─── Fragmento del documento

El Caribe como crisol de mundos diferentes

Esta percepción y representación del Caribe como mundos diferentes, es decir, de los Caribes en plural, también son un rasgo característico del cuento «La anunciación del Cristo Negro» (1991) del escritor panameño Rafael Ruiloba.7 El cuento está escrito en el estilo de un informe sacro que un franciscano dirije a su Prior y al Santo Padre, «que me encomendó una vista sobre estos ritos alejados de la vigilancia de la Santa Madre Iglesia, que viven en agravio de la Justicia divina y humana» (181).8 «Estos ritos» son unas ceremonias y una procesión a Yoruba que se están realizando anualmente entre negros y zambos «que insisten en hacer de un negro huído un Cristo» (174) en la región de Portobelo, donde se reúne «una confusión de penitentes, pendones, populacho derramado en fervores, súplicas, ondear de palios, bruscos cabeceos […] ; mujeres que transparentan sus ancas, sus lujurias y sus desnudeces; hombres que braman como toro en celo […] » (ibid.).

──────

Objetivo del ejercicio: Transcribe completo el fragmento de arriba sobre el Caribe, sin cambiar ni una letra ni un signo.

─── Datos guardados

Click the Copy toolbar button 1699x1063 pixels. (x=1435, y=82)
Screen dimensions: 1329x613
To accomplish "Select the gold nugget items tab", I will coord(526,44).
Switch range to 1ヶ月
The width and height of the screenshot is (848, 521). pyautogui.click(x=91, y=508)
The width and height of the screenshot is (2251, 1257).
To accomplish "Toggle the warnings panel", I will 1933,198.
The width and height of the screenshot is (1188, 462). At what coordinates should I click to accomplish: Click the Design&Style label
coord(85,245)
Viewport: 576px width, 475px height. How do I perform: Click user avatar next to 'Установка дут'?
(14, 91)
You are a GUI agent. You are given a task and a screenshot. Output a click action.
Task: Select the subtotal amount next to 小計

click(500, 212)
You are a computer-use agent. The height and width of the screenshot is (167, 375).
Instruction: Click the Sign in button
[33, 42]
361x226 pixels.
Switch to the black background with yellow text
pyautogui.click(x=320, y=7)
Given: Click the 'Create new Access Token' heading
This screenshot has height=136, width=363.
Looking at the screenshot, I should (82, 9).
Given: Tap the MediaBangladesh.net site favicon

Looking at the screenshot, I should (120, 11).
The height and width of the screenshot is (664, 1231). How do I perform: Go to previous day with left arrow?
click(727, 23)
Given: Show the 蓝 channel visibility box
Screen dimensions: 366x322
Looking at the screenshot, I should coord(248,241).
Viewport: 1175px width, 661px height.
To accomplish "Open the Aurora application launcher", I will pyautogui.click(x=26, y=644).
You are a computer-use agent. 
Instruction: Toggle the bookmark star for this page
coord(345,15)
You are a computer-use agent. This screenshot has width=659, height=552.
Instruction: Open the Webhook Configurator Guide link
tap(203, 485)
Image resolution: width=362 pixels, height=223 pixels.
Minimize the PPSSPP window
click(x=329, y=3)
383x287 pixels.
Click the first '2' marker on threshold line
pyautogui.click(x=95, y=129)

──────

Respuesta:
El Caribe como crisol de mundos diferentes

Esta percepción y representación del Caribe como mundos diferentes, es decir, de los Caribes en plural, también son un rasgo característico del cuento «La anunciación del Cristo Negro» (1991) del escritor panameño Rafael Ruiloba.7 El cuento está escrito en el estilo de un informe sacro que un franciscano dirije a su Prior y al Santo Padre, «que me encomendó una vista sobre estos ritos alejados de la vigilancia de la Santa Madre Iglesia, que viven en agravio de la Justicia divina y humana» (181).8 «Estos ritos» son unas ceremonias y una procesión a Yoruba que se están realizando anualmente entre negros y zambos «que insisten en hacer de un negro huído un Cristo» (174) en la región de Portobelo, donde se reúne «una confusión de penitentes, pendones, populacho derramado en fervores, súplicas, ondear de palios, bruscos cabeceos […] ; mujeres que transparentan sus ancas, sus lujurias y sus desnudeces; hombres que braman como toro en celo […] » (ibid.).